Un total de 111 ejemplares de vida silvestre fueron asegurados en distintos operativos realizados en los municipios de Querétaro y El Marqués como parte de las acciones para combatir el tráfico y comercio ilegal de fauna. Las intervenciones fueron coordinadas por la Procuraduría Federal de Protección al Ambiente (Profepa), con apoyo de autoridades municipales y corporaciones de seguridad.
Las acciones se desarrollaron entre el 18 y el 20 de mayo y contemplaron inspecciones en diversos puntos donde se detectó la posible posesión o comercialización irregular de animales silvestres. Entre las instancias participantes estuvieron la Secretaría de Bienestar Animal del municipio de Querétaro, el Instituto Municipal de Protección Animal de El Marqués y elementos de seguridad pública.
En el municipio de El Marqués, autoridades inspeccionaron un inmueble donde fueron localizados varios ejemplares, entre ellos aves exóticas y una llama, cuyos propietarios no pudieron acreditar la procedencia legal de los animales.
Mientras tanto, en la capital queretana se realizaron revisiones en establecimientos dedicados a la exhibición y mantenimiento de especies acuáticas, así como en domicilios particulares, donde se aseguraron ejemplares de caballitos de mar vivos y disecados.
Uno de los aseguramientos más importantes ocurrió en las inmediaciones del Mercado de La Cruz, donde fueron rescatadas decenas de aves canoras y de ornato que presuntamente eran comercializadas sin la documentación que acreditara su legal procedencia. Entre las especies encontradas había ejemplares protegidos por la legislación ambiental.
Como resultado de estos operativos, una mujer fue detenida por la posesión de especies cuya tenencia constituye un delito federal.
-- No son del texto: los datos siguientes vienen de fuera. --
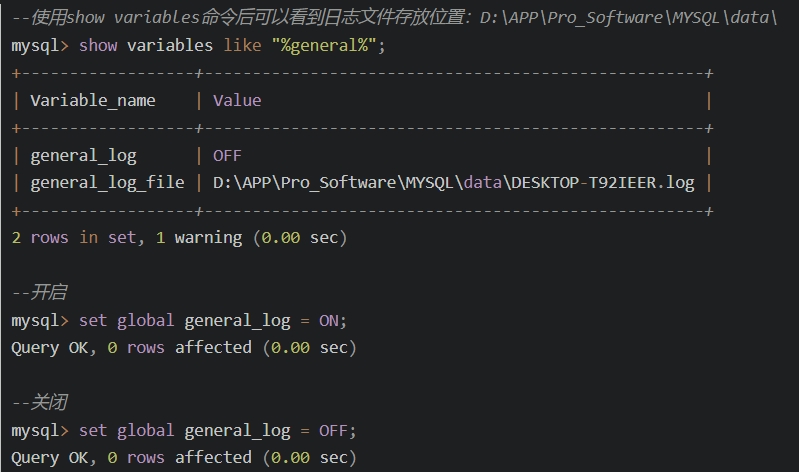Click the Value column header
Viewport: 799px width, 472px height.
(x=237, y=100)
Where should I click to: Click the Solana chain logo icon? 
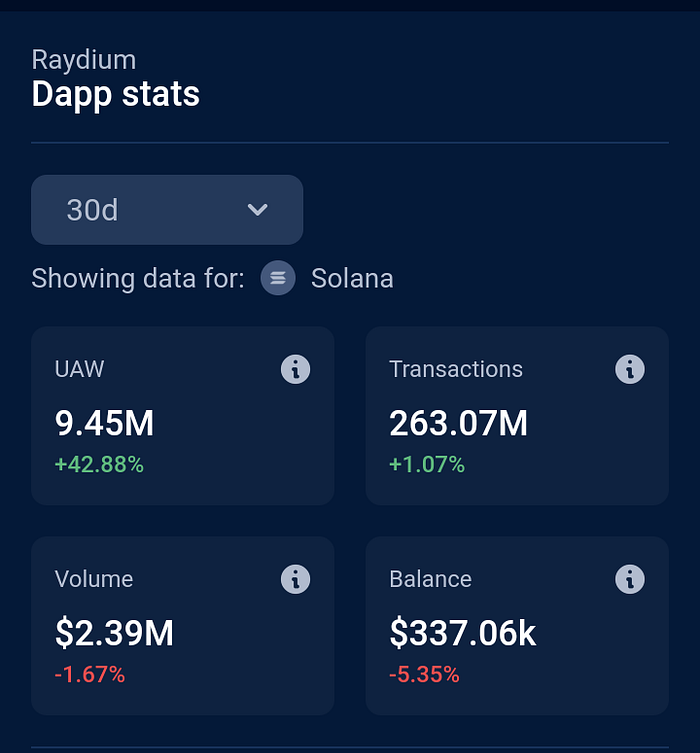coord(278,278)
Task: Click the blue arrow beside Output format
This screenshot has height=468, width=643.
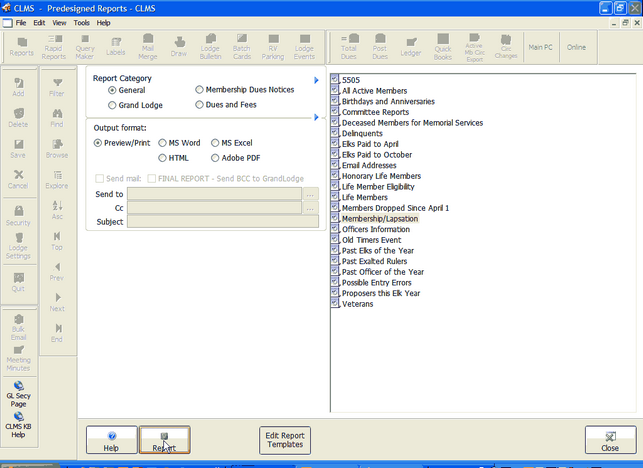Action: click(x=316, y=118)
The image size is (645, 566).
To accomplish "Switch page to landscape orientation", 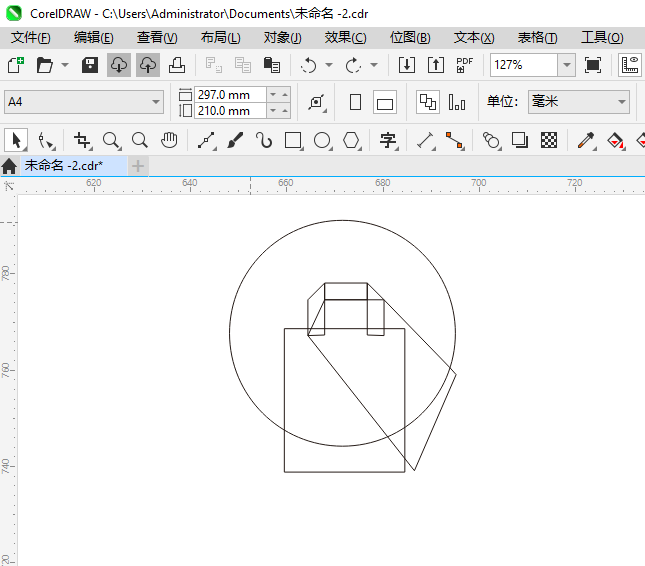I will [x=385, y=102].
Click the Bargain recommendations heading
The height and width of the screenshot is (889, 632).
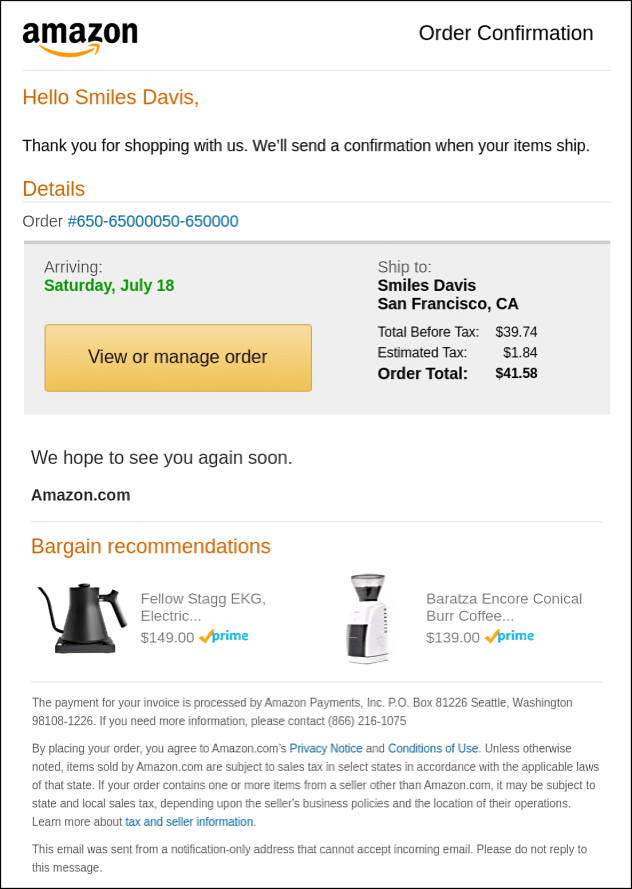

Además, las autoridades iniciaron diversos procedimientos administrativos y preparan las denuncias penales correspondientes por posibles delitos contra la biodiversidad.
Los 111 ejemplares asegurados fueron trasladados a una Unidad de Manejo para la Conservación de Vida Silvestre autorizada por las autoridades ambientales, donde recibirán atención especializada y permanecerán bajo resguardo mientras continúan las investigaciones.
La Profepa reiteró que continuará realizando inspecciones y operativos en coordinación con autoridades estatales y municipales para combatir el tráfico ilegal de fauna, una actividad que representa una de las principales amenazas para la conservación de diversas especies en el país.